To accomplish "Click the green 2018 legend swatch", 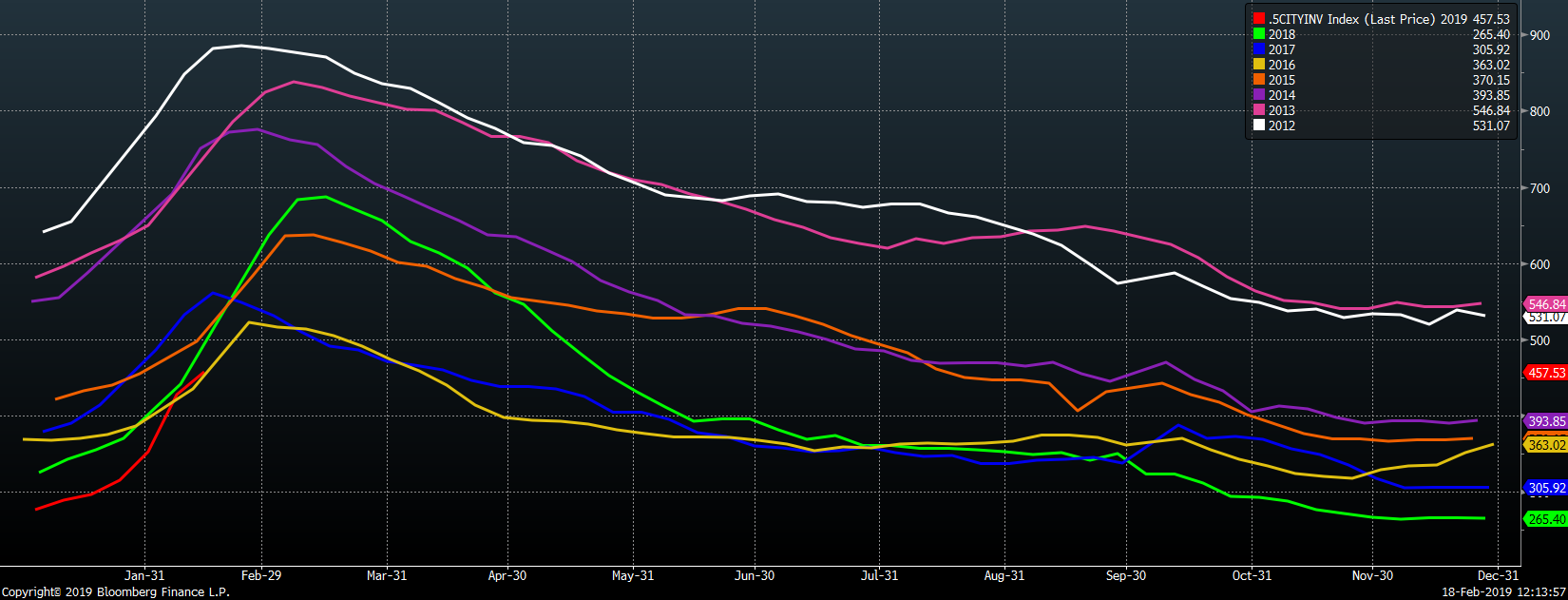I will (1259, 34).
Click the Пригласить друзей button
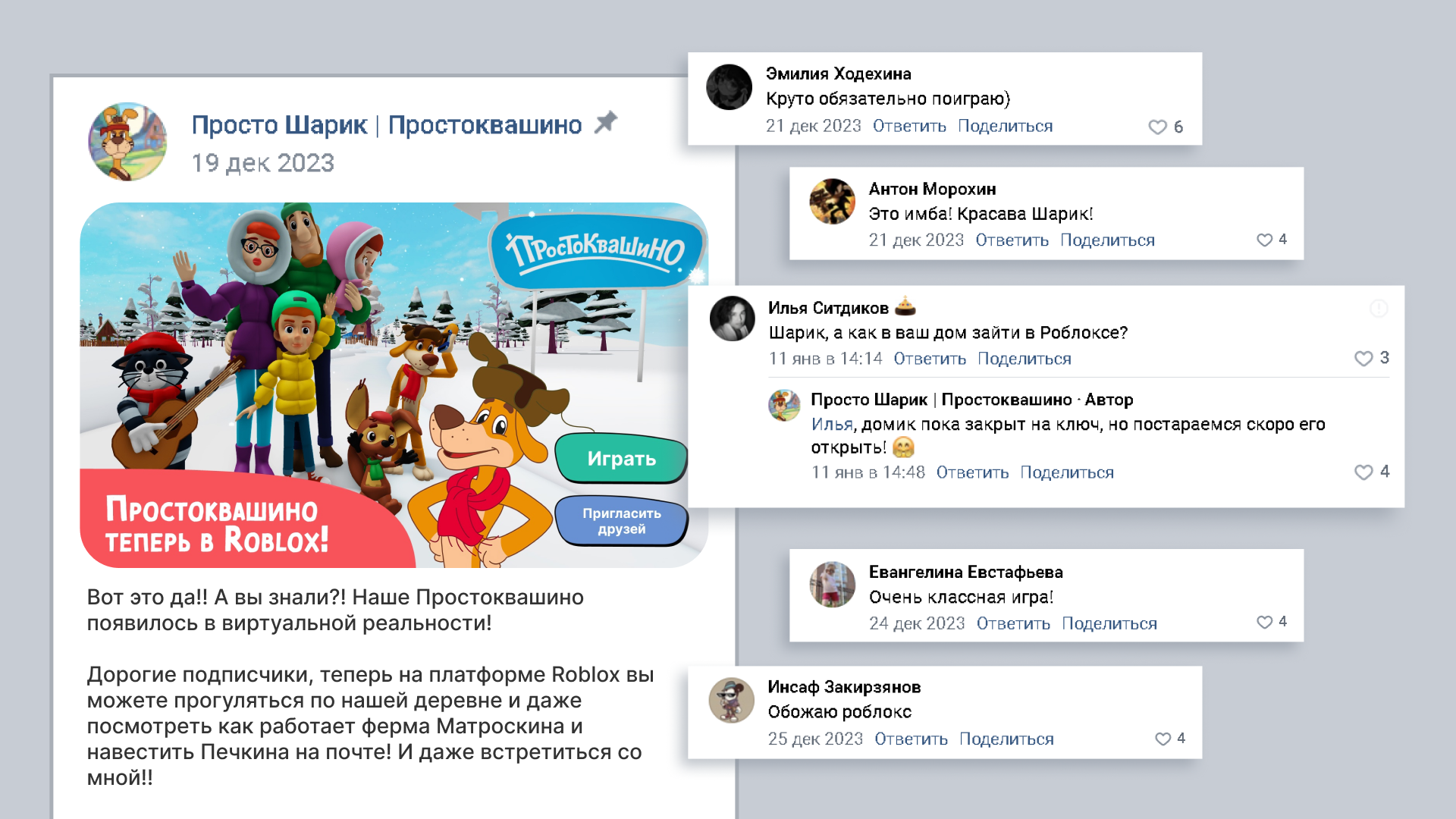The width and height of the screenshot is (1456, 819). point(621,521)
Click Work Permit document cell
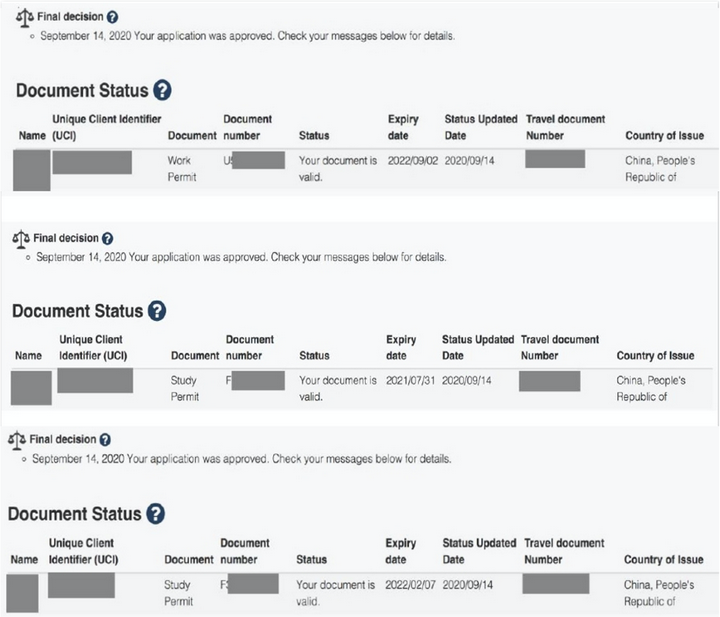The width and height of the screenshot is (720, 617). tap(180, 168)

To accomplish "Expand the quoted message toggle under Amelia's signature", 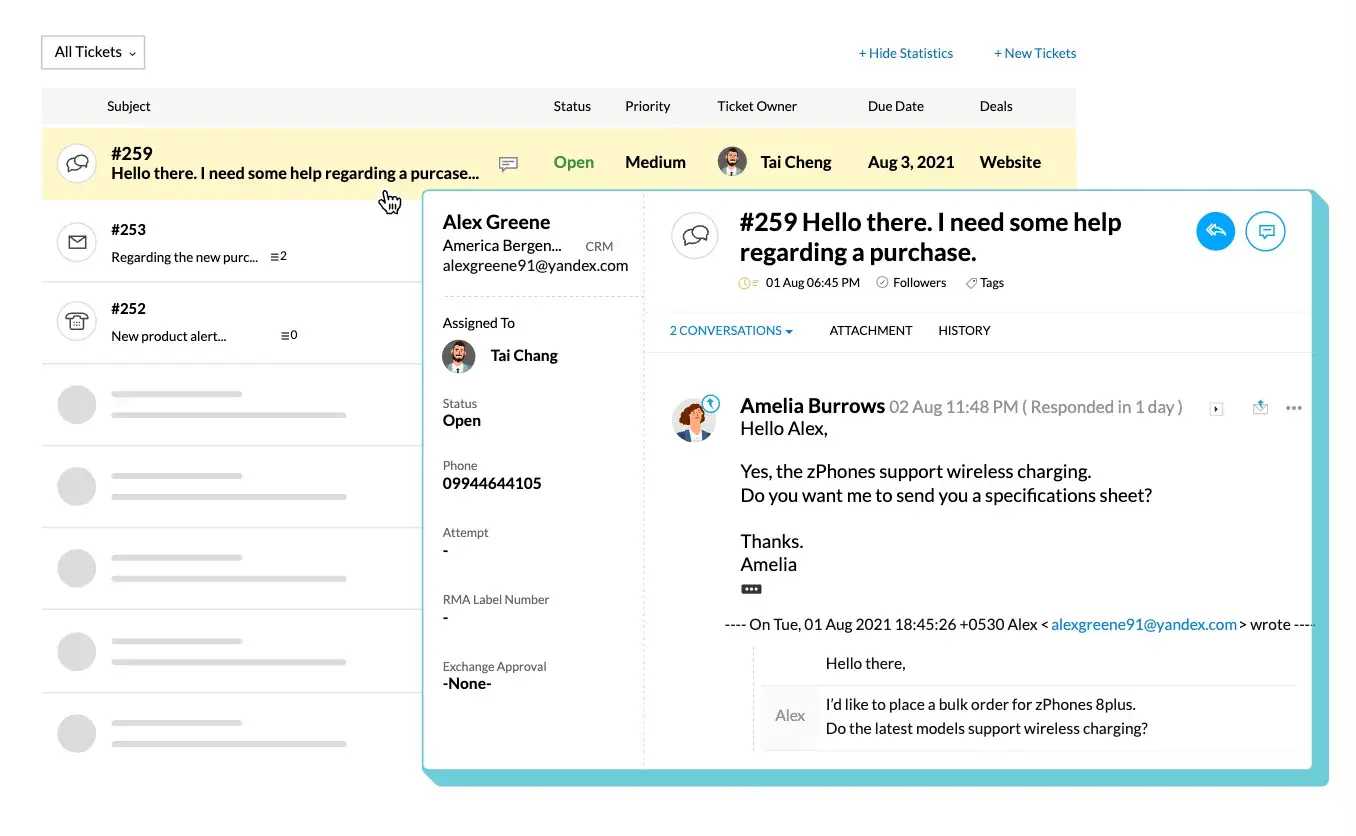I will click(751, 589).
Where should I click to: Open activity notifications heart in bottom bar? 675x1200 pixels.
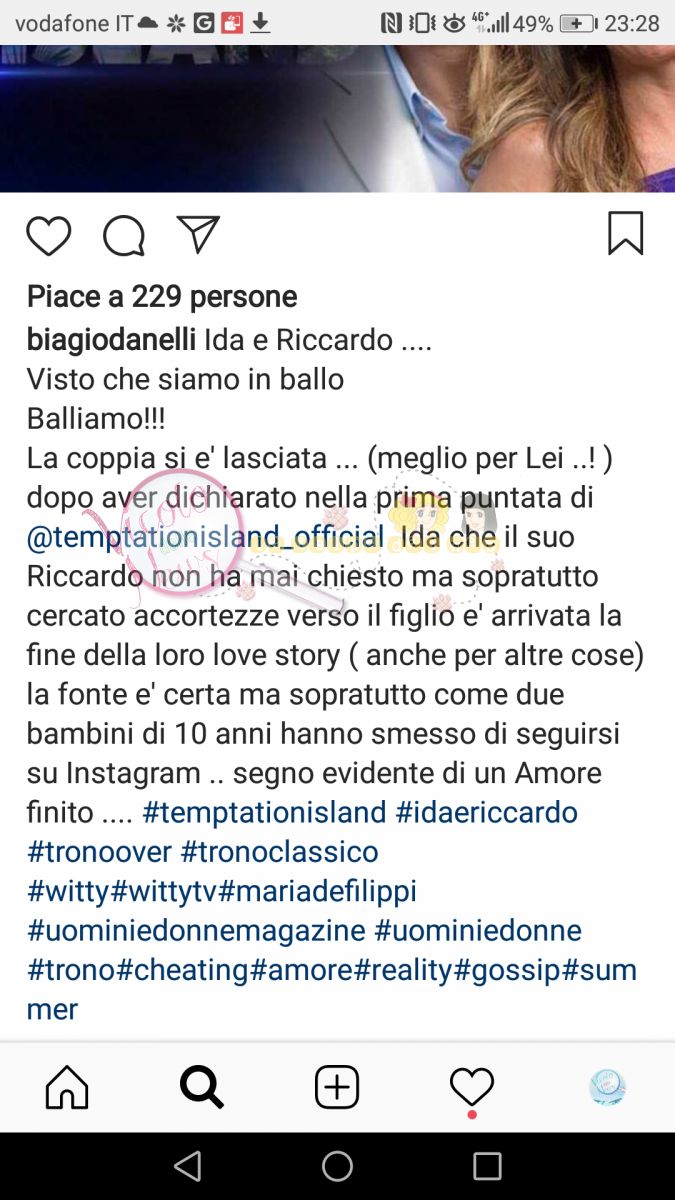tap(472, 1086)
________
### GIVEN REQUEST
Reproduce the records from the line containing "Where should I" through the end of the records, substituting "tab bar" for "bottom bar" and changing nothing else. Leave out the pictures.

### EXERCISE RESPONSE
Where should I click to: Open activity notifications heart in tab bar? 675x1200 pixels.
tap(472, 1086)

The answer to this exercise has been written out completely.